Obesity an important cause of high output heart failure

Obesity an important cause of high output heart failure

Conventionally we have been taught that causes of high output failure are anemia, thyrotoxicosis, beriberi and arteriovenous fistula. But modern day data is changing. A retrospective analysis of patients with high output heart failure from the cath lab of Mayo Clinic [1] showed that obesity was the commonest cause contributing to almost one third of cases. This was followed by liver disease and arteriovenous shunts contributing about one fourth of cases each, lung disease and (16%) and myeloproliferative disorders (8%). Of course some bias in these percentages is possible because patients with anemia, thyrotoxicosis and beriberi are unlikely to be referred for cardiac catheterization as part of evaluation of high output failure! In fact they excluded a case of thyrotoxicosis and cases with severe anemia were excluded as it is a well described reversible condition.

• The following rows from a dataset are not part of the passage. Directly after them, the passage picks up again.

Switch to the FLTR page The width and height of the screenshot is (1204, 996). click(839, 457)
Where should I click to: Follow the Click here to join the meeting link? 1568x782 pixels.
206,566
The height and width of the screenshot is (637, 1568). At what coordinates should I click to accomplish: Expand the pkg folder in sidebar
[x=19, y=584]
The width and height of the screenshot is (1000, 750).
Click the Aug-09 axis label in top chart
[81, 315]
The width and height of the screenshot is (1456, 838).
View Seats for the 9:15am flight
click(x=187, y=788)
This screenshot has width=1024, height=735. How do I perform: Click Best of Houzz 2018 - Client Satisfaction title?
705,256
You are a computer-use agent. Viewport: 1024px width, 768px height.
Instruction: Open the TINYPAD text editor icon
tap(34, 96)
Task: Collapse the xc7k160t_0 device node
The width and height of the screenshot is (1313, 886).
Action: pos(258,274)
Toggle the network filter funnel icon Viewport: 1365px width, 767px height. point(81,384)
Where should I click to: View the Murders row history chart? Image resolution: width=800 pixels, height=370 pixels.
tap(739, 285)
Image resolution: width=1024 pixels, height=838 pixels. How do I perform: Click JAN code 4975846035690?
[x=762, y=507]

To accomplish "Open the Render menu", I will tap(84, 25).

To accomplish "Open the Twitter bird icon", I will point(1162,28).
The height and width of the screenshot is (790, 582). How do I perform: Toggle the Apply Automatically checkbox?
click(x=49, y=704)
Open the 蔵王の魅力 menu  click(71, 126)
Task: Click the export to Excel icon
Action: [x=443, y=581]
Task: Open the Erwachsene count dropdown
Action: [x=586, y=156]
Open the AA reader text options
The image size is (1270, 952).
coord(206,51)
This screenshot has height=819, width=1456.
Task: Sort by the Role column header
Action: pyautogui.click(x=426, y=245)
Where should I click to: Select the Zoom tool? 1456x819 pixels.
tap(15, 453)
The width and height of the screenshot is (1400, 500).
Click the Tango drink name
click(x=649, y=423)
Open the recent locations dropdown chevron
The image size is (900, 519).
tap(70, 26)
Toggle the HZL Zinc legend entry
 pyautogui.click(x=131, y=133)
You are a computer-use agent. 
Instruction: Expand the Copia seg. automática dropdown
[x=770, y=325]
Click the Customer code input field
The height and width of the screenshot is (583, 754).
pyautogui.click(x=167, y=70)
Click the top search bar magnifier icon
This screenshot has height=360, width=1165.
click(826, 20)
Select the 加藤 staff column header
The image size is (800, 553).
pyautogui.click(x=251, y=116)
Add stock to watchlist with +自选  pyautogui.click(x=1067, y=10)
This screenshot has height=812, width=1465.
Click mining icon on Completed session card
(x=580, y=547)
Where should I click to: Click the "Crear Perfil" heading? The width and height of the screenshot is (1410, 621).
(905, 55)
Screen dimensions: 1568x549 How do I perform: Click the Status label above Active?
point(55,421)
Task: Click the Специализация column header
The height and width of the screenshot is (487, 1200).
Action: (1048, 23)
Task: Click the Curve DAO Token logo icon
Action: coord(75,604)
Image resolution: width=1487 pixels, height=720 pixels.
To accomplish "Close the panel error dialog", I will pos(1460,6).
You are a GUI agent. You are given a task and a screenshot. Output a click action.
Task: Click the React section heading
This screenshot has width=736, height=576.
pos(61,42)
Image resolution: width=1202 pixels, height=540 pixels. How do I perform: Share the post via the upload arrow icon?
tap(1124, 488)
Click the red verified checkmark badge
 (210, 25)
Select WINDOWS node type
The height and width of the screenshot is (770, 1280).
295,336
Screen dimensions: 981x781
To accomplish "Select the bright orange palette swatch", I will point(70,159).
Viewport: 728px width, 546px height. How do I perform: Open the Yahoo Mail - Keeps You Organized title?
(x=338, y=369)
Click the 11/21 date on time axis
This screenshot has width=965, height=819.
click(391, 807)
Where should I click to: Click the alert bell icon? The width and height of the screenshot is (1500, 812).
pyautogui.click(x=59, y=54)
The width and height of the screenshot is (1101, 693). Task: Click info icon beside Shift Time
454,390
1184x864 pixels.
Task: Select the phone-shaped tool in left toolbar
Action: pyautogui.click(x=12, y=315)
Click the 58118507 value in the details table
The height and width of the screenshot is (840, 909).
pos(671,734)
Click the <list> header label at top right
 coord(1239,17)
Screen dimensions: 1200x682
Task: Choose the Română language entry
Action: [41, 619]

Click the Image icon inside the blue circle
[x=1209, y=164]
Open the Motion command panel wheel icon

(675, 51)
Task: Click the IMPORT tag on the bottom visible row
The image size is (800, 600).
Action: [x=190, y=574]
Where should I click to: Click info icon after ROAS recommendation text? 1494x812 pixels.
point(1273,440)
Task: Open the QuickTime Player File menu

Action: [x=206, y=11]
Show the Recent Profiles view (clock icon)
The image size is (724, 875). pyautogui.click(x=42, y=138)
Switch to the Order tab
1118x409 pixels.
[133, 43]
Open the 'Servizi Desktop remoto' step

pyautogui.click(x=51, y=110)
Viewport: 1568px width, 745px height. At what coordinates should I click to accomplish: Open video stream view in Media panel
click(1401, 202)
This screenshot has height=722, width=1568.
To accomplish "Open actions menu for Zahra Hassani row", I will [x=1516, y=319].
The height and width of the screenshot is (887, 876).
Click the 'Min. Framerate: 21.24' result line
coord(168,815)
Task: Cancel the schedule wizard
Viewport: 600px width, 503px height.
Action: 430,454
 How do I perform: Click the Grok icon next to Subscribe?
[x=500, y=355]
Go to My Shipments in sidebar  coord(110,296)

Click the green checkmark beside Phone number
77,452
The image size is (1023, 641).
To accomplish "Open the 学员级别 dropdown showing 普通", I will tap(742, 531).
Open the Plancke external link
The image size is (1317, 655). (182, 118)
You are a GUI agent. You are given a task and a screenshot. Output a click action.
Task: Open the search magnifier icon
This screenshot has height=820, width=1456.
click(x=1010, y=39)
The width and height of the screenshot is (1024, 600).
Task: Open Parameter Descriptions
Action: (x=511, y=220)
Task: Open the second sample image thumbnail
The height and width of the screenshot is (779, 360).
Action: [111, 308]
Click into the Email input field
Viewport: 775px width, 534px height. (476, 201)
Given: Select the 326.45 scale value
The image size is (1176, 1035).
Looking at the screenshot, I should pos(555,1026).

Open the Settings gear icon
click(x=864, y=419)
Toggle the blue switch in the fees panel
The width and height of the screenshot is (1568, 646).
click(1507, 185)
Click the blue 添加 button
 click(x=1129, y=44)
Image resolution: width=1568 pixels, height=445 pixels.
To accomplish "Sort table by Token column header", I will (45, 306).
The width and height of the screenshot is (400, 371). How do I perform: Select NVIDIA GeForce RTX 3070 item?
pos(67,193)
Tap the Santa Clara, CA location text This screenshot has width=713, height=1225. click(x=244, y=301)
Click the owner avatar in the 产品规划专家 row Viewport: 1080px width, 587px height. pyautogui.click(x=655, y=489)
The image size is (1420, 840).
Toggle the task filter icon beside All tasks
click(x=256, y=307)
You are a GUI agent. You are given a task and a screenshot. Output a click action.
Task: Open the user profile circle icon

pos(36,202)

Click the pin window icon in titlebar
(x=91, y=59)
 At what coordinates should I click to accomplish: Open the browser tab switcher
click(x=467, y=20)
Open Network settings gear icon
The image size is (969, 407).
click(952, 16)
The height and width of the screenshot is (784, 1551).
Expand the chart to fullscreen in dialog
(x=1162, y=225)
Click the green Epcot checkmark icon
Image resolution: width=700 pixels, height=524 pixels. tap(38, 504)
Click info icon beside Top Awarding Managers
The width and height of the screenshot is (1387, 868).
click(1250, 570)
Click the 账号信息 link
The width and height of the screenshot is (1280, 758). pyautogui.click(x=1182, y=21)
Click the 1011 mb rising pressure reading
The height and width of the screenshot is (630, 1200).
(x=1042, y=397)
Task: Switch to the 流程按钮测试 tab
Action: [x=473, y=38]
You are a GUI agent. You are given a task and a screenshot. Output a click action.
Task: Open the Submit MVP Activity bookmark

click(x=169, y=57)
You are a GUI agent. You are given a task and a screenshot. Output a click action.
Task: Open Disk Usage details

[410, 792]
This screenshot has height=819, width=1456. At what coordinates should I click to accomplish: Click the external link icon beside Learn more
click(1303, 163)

The need for perfusing large amount of tissue in obesity is possibly the cause of vasodilation and high output failure. There is excessive reduction of afterload, plasma volume expansion and higher ventricular filling pressures, which contribute to the pathophysiology of high output heart failure. Left ventricular efficiency is halved when it utilises fatty acids instead of glucose as primary substrate. Obesity related sodium retention and plasma volume expansion causes significant cardiac dilatation.

A new concept is the leptin-aldosterone-neprilysin axis which comes into play in heart failure due to obesity [2]. It contributes to all the three types of heart failure which can be seen in obesity – heart failure with reduced ejection fraction (HFrEF), heart failure with preserved ejection fraction (HFpEF) and high output heart failure. Signalling through leptin receptor in obesity increases activity of the sympathetic nervous system and renin-angiotensin system. Renal sympathetic nerves cause overactivity of neprilysin, which in turn reduces the counterbalancing effect of natriuretic peptides.

References

1. Reddy YN, Melenovsky V, Redfield MM, Nishimura RA, Borlaug BA. High-Output Heart Failure: A 15-Year Experience. J Am Coll Cardiol. 2016 Aug 2;68(5):473-82. (Open Access)

2. Packer M. Leptin-Aldosterone-Neprilysin Axis: Identification of Its Distinctive Role in the Pathogenesis of the Three Phenotypes of Heart Failure in People With Obesity. Circulation. 2018 Apr 10;137(15):1614-1631.